When I was in high school, one of my favorite bands was All Star United. I appreciated their unique sound and clever lyrics. After their first two albums, I anxiously awaited their third release. But I was disappointed when they published a “Greatest Hits” CD, containing only two previously-unreleased songs.
I felt somewhat gypped in purchasing the CD just for those two songs. (Nowadays, we can just get the tracks individually on iTunes.) But I felt like a band should put out at least three (and preferably four or five) full-length albums of new material before they earned the right to produce a “Greatest Hits” album. (I found out later that ASU slapped together that compilation to meet their contract obligation and escape from their label.)
I’ve been blogging at thinkhardthinkwell for over six years. That was three graduate degrees ago. This blog is older than my children. I had thought of celebrating back in late July when the actual anniversary of my first post rolled around, but I was a little busy with a transatlantic move and all. But now that I have some time, I’ll be republishing some of my favorite posts–maybe a “Top 5” for each calendar year. It’s both encouraging and humbling to see what was rattling in my head and happened to pop out. I certainly don’t like or agree with everything I wrote–and that’s probably good.

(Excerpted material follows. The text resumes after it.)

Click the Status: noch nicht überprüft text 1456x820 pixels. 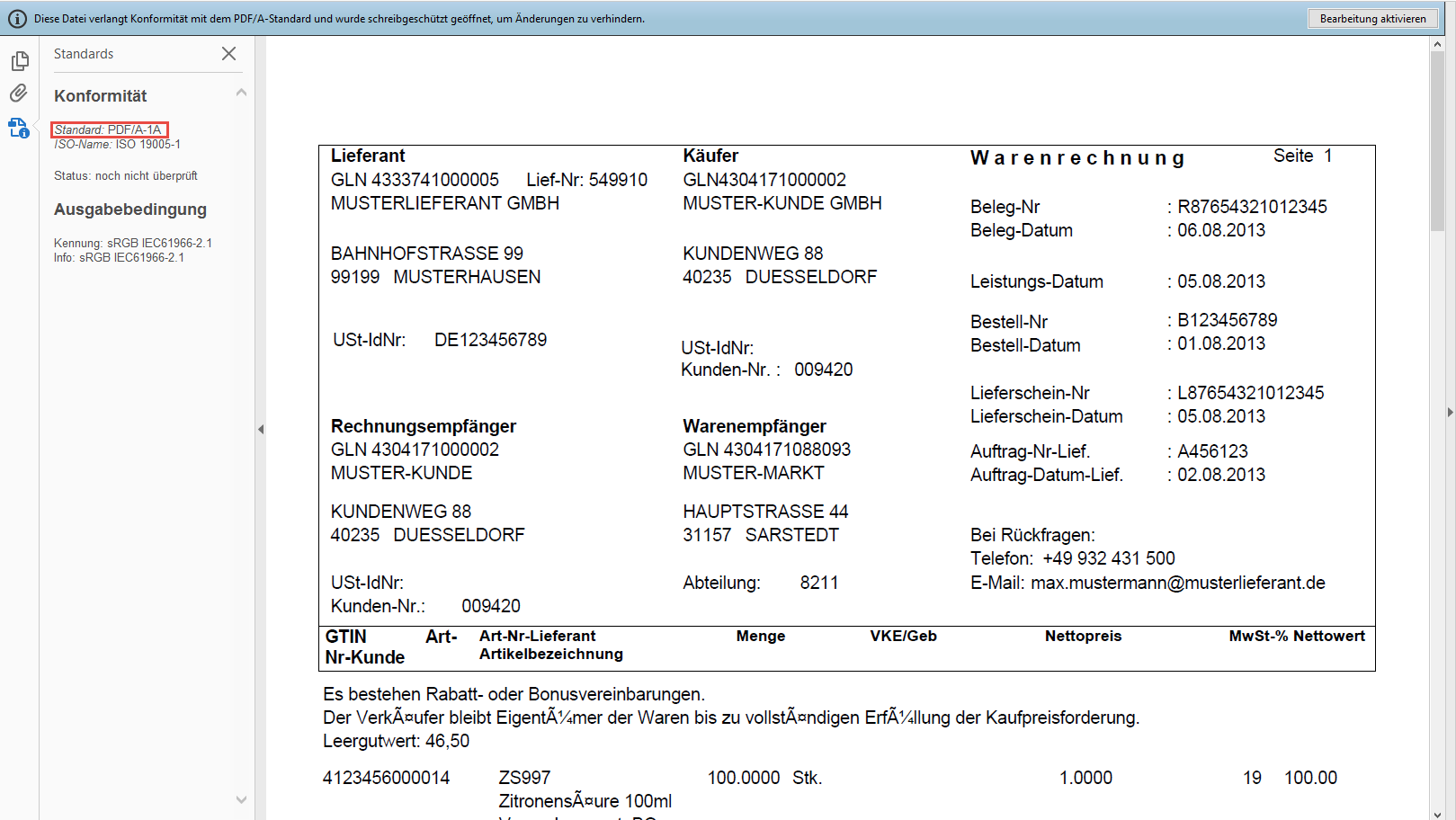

For now, I’m reposting the very first entry, entitled, “Biblical Economics,” published on July 30, 2008. Economics has been an interest of mine since Mrs. Fagerlund’s class in high school, and it has been a recurring theme in my writing. Enjoy!
As we seek a biblical model of economics, we must first examine what is perhaps the most basic idea in economics: the tension between scarcity and insatiability. Scarcity is simply the truth that all physical resources are finite. Insatiability is the idea that human beings are always in want, trying to get something more. In other words, “we can’t always git what we want.”
It should not be surprising that these observations about the world and human nature are taught as truths in Scripture. First, there are many verses that talk about the desire to accumulate possessions, some with a positive spin and some with a negative. Much of the Old Testament narratives are concerned with the acquisition of the Promised Land and the blessings that accompany the Davidic kingdom. Secondly, however, many teachings of Scripture take for granted the human desire for self-interest. Paul, for example, appeals to the Christians’ desire to receive the blessings given to Christ and the rewards of His kingdom as he urges them to press on in their faith. Pursuit of true self-interest is not condemned by Scripture but accepted as a part of being human, with the understanding that what is truly in one’s best interest is to obey God.
When God begins His creative program, He begins with a “wild and waste” earth. By the process of creation, He “tames” the earth, first by creating light, then by putting the chaotic waters in order, and then further pulling back the waters to reveal land. God’s creation is His cultivation of order. He then gives Adam, as His representative, the mandate to continue and finish the project. God placed Adam in a paradise, but it was a work in-progress-Adam was to name the animals and cultivate the plants. It should not be thought that insatiability-Man’s quest to fulfill his desires-is a product of the Fall, but rather the original state of Man’s creation. Had Adam sat and twiddled his thumbs, he would presumably have starved! Through obedience to God, Adam’s needs and wants would have been met. Only the Creator can truly sate the hunger of the Creation.
In the post-Fall world, scarcity is more acute. The ground will only produce by Man’s sweat and toil. Given Man’s desire to live and prosper, he must find new ways of getting what he needs to stay alive.